Market Review - 07/01/2016 22:30GMT 
 
Dollar weakens against majority of peers on risk aversion

The greenback pared its early losses after Shanghai and Shenzhen stock exchanges said China will suspend its new market circuit breaker mechanism. Earlier in the day, the market circuit breaker mechanism was tripped for a second time this week.

Versus the Japanese yen, the greenback tumbled in Asian morning to 117.66 after the PBOC set the yuan midpoint at its lowest level since March 2011. Despite a brief recovery to 118.24 in Asia, renewed selling pressured the pair lower and price fell to a fresh near 4-1/2 month trough at 117.33 in European morning. Later, dollar pared its losses and rebounded strongly to 118.28 in New York morning on news that China will suspend its new market circuit breaker mechanism before falling to 117.44 near NY close.

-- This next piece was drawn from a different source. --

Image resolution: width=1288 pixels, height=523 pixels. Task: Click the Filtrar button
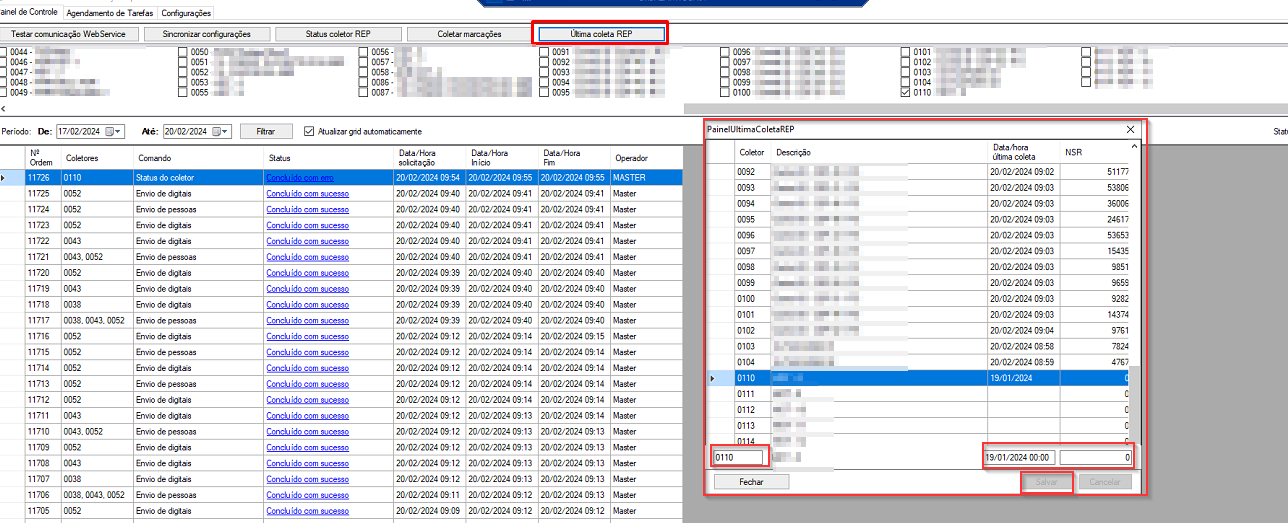(x=265, y=131)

The single currency traded with a firm bias in Asia and gained to 1.0830 ahead of European opening. Price briefly retreated to 1.0771 in early European morning before rallying to intra-day high at 1.0940 in near NY close, helped by cross-buying in eur/gbp.

The British pound met renewed selling at 1.4643 in Asian morning and weakened in Asia. Intra-day decline accelerated in European morning and cable tumbled to a fresh 5-1/2 year low at 1.4534 ahead of New York open on cross-selling of sterling vs euro. However, price pared its losses and recovered to 1.4629 near New York close before retreating again.

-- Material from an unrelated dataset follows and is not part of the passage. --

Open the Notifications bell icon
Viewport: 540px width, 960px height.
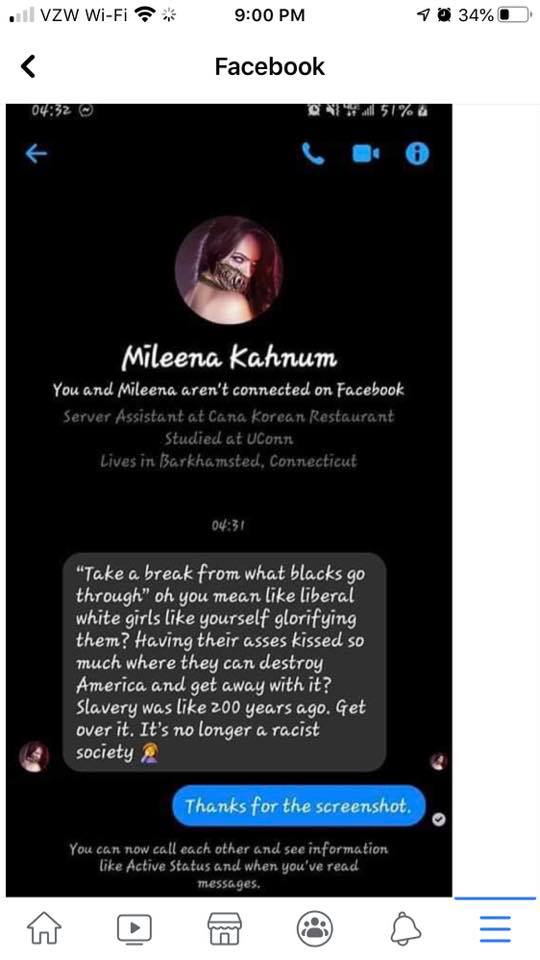[405, 928]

In other news, Fed's Lacker said 'u.s. central bank has not formally adopted definition of what is meant by 'gradual' pace of interest rate increases; median fed policymaker projection of four rate hikes in 2016 must be interpreted with care; shallower rate hike path makes sense if inflation doesn't rise toward 2% soon after oil prices bottom out and dollar peaks; "a more aggressive path would be in order" if inflation moves rapidly back toward 2%; economy beginning to see some hints of an acceleration in wage growth; real gdp likely to continue to grow in near term around the 2.2% rate seen since end of last recession; growth in employment and real gdp should start tapering off over the next year or two.'

On the data front, U.S. jobless claims came in at 277K vs forecast of 275K. EU retail sales mm and yy came in weaker-than-expected at -0.3% and 1.4% vs forecasts of 0.2.% and 2.0% respectively.

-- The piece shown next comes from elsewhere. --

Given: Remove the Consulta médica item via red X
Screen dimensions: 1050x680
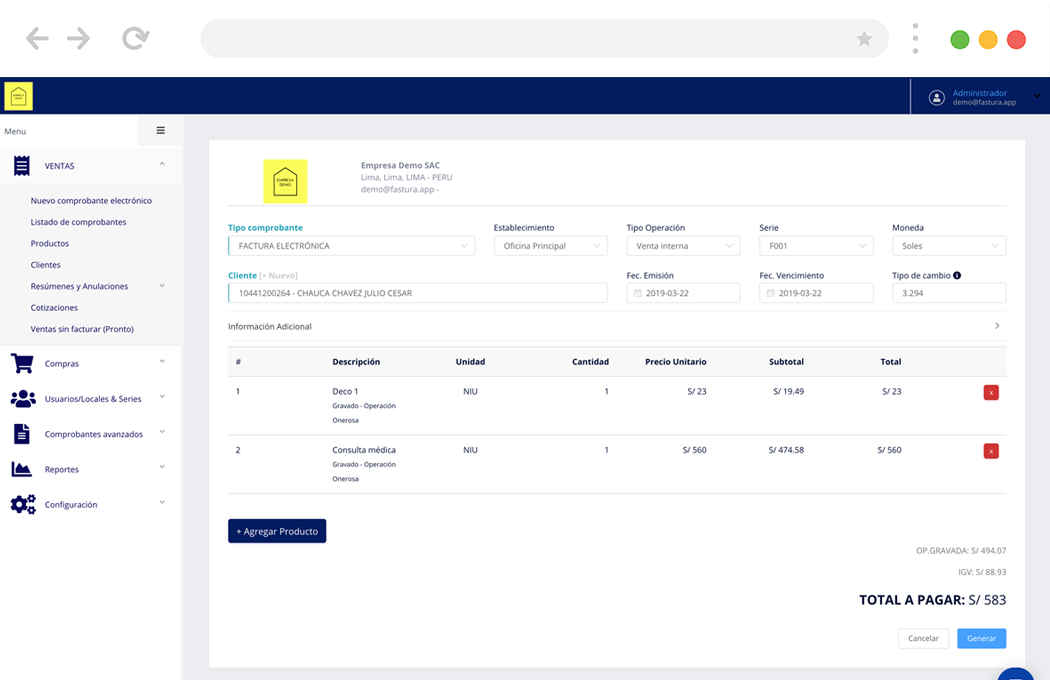Looking at the screenshot, I should pos(990,451).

Data to be released on Friday:


Australia retail sales, Japan leading indicator, coincident indicator, Swiss unemployment rate, CPI, Germany imports, exports, trade balance, current account, industrial production, retail sales, France imports, exports, trade balance, Italy public deficit/GDP, U.K. goods trade balance, U.S. business optimism index, non-farm payrolls, unemployment rate, manufacturing payrolls, private payrolls, average earnings, wholesale inventories, wholesale sales, Canada unemployment rate, employment change, participation rate, full time employment change and building permits.